WHAT YOU HAVE TO DO: From the data below, return the exact lines starting at the line containing "Image resolution: width=680" and ending at the line containing "Task: Go to Экстренный вызов 112 channel name", both included, and nothing else.

Saved data entries

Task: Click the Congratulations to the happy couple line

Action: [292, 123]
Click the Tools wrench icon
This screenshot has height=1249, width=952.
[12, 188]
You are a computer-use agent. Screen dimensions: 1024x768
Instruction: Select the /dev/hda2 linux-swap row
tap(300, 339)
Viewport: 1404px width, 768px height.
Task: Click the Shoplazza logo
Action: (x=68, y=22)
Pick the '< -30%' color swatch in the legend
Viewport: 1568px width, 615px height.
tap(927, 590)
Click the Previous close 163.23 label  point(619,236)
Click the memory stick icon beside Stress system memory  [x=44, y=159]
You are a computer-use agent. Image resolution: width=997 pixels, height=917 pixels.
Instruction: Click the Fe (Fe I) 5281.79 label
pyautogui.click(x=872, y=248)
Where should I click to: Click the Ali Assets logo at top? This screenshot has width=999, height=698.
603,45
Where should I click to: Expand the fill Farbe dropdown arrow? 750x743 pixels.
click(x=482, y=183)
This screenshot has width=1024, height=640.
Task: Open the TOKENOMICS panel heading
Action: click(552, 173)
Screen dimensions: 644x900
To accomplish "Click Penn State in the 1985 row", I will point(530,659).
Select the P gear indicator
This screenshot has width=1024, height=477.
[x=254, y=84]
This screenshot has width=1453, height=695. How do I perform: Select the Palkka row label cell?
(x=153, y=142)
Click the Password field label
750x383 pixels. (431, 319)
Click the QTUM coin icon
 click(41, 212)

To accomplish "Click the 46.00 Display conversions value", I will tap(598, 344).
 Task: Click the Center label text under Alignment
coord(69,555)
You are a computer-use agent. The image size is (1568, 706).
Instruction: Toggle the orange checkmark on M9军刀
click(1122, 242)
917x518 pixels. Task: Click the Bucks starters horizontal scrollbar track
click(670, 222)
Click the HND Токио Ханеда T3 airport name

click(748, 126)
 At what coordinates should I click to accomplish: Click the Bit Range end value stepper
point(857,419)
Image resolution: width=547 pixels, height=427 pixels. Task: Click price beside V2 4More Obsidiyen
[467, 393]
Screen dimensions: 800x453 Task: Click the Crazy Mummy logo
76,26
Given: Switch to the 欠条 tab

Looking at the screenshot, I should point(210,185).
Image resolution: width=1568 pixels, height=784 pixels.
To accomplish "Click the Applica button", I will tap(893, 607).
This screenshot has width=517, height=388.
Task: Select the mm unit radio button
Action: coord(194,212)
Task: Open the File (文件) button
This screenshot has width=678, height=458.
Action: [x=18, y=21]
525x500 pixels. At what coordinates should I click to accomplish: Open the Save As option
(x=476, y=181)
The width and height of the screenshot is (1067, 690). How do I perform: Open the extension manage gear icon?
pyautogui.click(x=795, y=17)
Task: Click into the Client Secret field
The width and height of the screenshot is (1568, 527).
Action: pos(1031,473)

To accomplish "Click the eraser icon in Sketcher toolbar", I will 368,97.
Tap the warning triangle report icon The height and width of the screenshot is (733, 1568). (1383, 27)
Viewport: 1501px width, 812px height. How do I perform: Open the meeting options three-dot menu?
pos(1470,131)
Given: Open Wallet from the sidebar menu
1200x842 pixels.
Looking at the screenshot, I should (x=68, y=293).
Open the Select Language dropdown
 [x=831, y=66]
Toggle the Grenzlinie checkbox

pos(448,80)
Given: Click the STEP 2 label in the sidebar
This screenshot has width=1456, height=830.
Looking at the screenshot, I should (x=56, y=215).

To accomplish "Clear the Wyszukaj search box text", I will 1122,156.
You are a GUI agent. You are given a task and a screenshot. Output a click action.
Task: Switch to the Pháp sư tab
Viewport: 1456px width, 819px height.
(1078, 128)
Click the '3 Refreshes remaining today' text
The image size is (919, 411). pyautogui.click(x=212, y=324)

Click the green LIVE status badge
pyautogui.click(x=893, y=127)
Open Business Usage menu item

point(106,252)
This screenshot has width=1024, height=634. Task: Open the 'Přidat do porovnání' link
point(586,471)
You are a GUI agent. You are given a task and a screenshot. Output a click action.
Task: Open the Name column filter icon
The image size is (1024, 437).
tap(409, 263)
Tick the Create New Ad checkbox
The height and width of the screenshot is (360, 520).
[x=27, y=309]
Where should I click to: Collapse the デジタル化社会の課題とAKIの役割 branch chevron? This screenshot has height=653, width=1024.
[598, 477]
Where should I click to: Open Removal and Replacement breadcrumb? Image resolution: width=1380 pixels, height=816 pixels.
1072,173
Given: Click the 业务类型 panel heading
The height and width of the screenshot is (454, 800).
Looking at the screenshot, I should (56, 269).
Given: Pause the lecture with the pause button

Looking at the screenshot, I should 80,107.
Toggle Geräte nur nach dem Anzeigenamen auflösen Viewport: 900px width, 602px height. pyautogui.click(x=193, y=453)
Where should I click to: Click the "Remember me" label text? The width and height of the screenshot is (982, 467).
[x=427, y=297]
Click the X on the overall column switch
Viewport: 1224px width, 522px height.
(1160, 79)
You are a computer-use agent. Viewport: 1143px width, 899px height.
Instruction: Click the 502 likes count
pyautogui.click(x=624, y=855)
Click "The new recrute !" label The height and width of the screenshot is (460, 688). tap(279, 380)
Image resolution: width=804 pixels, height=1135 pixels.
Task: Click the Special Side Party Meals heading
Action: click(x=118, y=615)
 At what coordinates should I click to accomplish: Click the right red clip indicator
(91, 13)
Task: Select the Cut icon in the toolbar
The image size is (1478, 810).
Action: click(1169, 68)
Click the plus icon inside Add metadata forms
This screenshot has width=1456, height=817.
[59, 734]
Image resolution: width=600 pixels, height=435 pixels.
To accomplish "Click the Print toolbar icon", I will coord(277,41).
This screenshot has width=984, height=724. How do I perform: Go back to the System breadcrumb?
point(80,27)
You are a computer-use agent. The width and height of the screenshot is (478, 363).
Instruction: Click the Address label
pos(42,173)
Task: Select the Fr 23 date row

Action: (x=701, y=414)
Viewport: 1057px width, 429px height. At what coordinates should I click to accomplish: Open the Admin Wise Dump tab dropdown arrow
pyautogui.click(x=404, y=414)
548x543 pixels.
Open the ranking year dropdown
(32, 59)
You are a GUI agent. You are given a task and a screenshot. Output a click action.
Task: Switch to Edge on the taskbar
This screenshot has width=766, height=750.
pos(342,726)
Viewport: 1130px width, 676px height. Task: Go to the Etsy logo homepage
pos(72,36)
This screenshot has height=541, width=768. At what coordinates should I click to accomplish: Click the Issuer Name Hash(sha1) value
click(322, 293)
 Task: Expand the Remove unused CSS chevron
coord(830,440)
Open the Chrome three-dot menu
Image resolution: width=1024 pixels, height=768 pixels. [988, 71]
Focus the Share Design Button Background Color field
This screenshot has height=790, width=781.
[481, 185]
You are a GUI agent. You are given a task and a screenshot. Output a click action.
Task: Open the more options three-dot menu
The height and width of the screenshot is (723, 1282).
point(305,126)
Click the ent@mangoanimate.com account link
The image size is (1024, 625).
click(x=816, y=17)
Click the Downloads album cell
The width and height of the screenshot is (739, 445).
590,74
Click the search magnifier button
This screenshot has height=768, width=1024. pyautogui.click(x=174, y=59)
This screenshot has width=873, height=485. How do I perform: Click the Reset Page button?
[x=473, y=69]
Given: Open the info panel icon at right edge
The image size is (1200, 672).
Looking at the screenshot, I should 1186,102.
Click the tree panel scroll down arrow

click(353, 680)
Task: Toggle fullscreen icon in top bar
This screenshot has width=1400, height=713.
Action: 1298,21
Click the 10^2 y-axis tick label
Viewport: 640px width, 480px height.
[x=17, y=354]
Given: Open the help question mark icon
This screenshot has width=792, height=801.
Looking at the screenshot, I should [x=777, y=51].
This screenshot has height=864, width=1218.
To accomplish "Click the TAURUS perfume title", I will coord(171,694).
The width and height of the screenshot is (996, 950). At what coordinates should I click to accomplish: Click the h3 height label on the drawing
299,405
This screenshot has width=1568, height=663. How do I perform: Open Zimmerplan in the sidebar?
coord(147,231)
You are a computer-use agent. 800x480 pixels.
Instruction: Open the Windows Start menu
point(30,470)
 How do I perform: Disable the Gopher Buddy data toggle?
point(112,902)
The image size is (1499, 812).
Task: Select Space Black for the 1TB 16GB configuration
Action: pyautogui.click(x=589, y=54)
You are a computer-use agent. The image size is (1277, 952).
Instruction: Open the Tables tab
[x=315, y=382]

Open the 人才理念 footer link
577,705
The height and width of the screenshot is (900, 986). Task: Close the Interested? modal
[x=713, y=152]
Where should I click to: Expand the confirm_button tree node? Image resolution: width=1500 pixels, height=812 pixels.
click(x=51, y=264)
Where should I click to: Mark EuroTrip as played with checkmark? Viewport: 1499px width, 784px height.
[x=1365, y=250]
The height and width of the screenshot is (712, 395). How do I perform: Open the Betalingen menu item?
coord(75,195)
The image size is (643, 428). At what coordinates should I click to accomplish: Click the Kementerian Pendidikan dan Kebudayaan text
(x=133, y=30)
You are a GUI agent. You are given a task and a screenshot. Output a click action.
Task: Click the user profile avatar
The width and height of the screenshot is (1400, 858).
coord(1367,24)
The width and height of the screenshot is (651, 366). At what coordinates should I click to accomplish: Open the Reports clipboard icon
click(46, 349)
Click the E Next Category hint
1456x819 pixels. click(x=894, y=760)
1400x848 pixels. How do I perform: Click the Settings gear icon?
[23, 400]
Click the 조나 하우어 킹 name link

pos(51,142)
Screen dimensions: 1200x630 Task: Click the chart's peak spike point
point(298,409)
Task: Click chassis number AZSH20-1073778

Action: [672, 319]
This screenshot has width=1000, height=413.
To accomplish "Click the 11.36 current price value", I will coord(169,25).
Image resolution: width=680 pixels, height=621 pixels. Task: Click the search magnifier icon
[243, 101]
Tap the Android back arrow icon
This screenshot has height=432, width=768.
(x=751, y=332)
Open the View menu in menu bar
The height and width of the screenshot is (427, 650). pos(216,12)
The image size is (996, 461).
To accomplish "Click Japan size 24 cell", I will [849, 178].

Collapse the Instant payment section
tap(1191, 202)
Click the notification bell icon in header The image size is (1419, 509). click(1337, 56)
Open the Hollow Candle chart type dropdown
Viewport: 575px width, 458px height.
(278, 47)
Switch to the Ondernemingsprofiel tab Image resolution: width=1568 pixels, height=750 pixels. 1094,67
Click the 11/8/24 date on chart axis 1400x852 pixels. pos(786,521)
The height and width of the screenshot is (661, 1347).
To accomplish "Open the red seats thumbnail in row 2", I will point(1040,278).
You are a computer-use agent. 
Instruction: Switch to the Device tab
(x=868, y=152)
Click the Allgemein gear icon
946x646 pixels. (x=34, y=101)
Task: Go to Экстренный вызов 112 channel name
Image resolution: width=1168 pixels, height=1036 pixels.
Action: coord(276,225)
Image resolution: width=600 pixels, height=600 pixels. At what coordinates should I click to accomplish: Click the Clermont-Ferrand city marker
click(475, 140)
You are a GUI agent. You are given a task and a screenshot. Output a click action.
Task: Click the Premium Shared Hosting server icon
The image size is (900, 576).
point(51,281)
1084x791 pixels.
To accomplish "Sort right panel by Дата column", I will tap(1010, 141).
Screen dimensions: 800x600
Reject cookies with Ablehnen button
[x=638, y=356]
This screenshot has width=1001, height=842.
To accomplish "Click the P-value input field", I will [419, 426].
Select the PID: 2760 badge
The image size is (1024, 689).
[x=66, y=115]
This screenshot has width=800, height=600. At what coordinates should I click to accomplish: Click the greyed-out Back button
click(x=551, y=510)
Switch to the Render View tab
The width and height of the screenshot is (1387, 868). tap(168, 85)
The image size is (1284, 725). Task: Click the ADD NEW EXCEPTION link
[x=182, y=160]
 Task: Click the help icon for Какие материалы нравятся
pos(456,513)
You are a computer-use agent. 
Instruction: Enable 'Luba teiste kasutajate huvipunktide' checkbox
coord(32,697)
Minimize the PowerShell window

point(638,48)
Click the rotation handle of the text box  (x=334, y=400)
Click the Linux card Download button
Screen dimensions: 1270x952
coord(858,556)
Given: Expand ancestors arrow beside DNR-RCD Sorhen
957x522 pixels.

RESPONSE TO THIS TASK:
Image resolution: width=680 pixels, height=621 pixels. Task: Click the search magnifier icon
[243, 101]
Tap the Android back arrow icon
This screenshot has height=432, width=768.
(x=751, y=332)
Open the View menu in menu bar
The height and width of the screenshot is (427, 650). pos(216,12)
The image size is (996, 461).
To accomplish "Click Japan size 24 cell", I will [849, 178].

Collapse the Instant payment section
tap(1191, 202)
Click the notification bell icon in header The image size is (1419, 509). click(1337, 56)
Open the Hollow Candle chart type dropdown
Viewport: 575px width, 458px height.
(278, 47)
Switch to the Ondernemingsprofiel tab Image resolution: width=1568 pixels, height=750 pixels. 1094,67
Click the 11/8/24 date on chart axis 1400x852 pixels. pos(786,521)
The height and width of the screenshot is (661, 1347).
To accomplish "Open the red seats thumbnail in row 2", I will point(1040,278).
You are a computer-use agent. 
Instruction: Switch to the Device tab
(x=868, y=152)
Click the Allgemein gear icon
946x646 pixels. (x=34, y=101)
Task: Go to Экстренный вызов 112 channel name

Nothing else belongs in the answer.